Dark Child (Wild Men 5)
Page 58
“Cos—”
I tug on my hand to free it, shaking my head. “I don’t want lies.”
“I didn’t. I wouldn’t lie to you, Cos. Dammit, wait.” He hangs on to my hand, not letting me get up and go. “I’m not normally an afternoon nap kind of guy, okay? You’re right.” He sighs. “It’s just that I hadn’t slept well the night before, and when I did fall asleep, I didn’t wake up until too fucking late.”
The tightness of his jaw, the bite of bitterness in his voice…
“Does that happen often?”
“Oversleeping?”
“Not sleeping at night.”
He shrugs, and those broad shoulders slump slightly. “Sometimes.”
Is he telling the truth? I look into his eyes and I think so. But we’re back to whether I trust myself to judge correctly—a hot guy, sitting naked beside me, all rational thought melting like chocolate in July.
Should I take a chance? Give this a chance?
It’s harder than I imagined. Despite the rule, Lin’s constant warnings, my own insistence to meet this hot guy, talk to him, fall into bed with him, I now hesitate.
Which is ridiculous. Heck, I already gave this a second chance. But maybe it wasn’t that, really. If I want to be honest with myself, I just wanted to curse him and kick at him and tell him what an asshole he is.
Throw at him all my fury and pain from all the previous assholes who hurt me.
And he’s just sitting there, gripping my hand, asking me to believe him. Not pushing me, not giving me elaborate lies or, like Steve, not bothering to pretend he had a reason not to meet me.
Is this right? Or am I crazy, and will Lin shoot me for my sins and hide my body in the woods?
So many doubts, so it’s a shock to hear myself say, “Good to know of your afternoon napping habits. You know… for future reference.”
His gaze brightens, his mouth quirks, and his cockiness returns. “Am I forgiven?”
“Merc…” I want to laugh.
But his eyes seem to darken, and when I look down, I find his cock hardening and rising against his flat stomach.
Oh boy. Familiar heat washes through me.
“Stay.” He lifts his other hand to my face, his thumb caressing my upper lip, then pressing into the lower one, gentle but also a reminder of his mouth on mine. “Listen. It’s raining. We could watch a movie, eat something.”
“I don’t know…”
He leans in, kisses me. “Stay.”
“I should get going…”
“Stay.” Then he’s deepening the kiss, his hand is cradling my jaw, his other hand sliding to the small of my back, hauling me against him, onto his lap.
How can you think straight like that? Not fair.

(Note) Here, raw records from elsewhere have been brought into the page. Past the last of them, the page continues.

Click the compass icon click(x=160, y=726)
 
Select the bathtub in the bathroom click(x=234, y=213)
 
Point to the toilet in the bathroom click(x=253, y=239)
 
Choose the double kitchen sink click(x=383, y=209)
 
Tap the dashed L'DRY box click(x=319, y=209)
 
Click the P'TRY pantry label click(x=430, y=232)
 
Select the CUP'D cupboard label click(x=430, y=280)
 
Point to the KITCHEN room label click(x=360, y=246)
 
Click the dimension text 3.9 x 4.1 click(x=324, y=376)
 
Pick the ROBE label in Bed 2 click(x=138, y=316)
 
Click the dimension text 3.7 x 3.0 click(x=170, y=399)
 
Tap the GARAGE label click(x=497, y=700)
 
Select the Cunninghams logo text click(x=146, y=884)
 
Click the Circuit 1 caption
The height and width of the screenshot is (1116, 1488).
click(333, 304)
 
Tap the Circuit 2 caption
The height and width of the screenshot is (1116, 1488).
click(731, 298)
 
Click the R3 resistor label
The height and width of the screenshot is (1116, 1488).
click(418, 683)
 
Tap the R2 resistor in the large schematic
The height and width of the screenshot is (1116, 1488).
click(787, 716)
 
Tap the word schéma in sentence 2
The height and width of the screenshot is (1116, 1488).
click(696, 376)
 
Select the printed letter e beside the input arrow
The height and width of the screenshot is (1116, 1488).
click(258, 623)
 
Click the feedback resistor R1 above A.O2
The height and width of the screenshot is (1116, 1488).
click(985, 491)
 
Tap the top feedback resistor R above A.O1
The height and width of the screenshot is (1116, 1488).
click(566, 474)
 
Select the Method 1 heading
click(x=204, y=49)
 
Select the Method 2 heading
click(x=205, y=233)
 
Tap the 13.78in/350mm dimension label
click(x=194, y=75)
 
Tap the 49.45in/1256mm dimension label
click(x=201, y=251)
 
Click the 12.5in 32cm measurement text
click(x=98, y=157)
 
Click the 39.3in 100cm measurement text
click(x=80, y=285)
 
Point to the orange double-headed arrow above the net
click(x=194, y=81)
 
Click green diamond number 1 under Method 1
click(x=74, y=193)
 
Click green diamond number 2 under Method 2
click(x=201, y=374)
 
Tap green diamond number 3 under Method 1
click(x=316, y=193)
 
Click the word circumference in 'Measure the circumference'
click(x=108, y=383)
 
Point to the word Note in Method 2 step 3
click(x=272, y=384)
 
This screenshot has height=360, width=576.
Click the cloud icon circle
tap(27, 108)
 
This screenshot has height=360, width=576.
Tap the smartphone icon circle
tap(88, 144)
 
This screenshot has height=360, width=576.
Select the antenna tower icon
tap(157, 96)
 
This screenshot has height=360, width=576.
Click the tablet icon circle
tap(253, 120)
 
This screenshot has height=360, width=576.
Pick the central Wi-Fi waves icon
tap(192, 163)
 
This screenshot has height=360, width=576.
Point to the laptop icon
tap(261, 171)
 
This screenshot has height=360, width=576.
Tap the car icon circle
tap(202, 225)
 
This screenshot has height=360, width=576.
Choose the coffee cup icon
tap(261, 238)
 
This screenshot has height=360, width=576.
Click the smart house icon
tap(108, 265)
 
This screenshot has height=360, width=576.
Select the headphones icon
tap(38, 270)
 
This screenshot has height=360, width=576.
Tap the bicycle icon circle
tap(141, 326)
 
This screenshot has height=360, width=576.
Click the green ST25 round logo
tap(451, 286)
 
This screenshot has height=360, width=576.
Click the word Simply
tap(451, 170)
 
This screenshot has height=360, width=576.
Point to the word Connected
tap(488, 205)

His cock pokes at me, rigid and huge between us, and everything else fades. I want it inside me again, I want him over me, his weight overpowering me. I want him.
Never wanted anyone like this before, so urgently, so continuously.
I kiss him back, my hands running over his naked chest and shoulders, the heat in my belly mounting as I map the contours of that masculine body.
He takes his time kissing me, his hard-on rubbing between our bodies, then he turns us and throws me down on the bed, climbing after me, tearing my clothes off as if they offend him.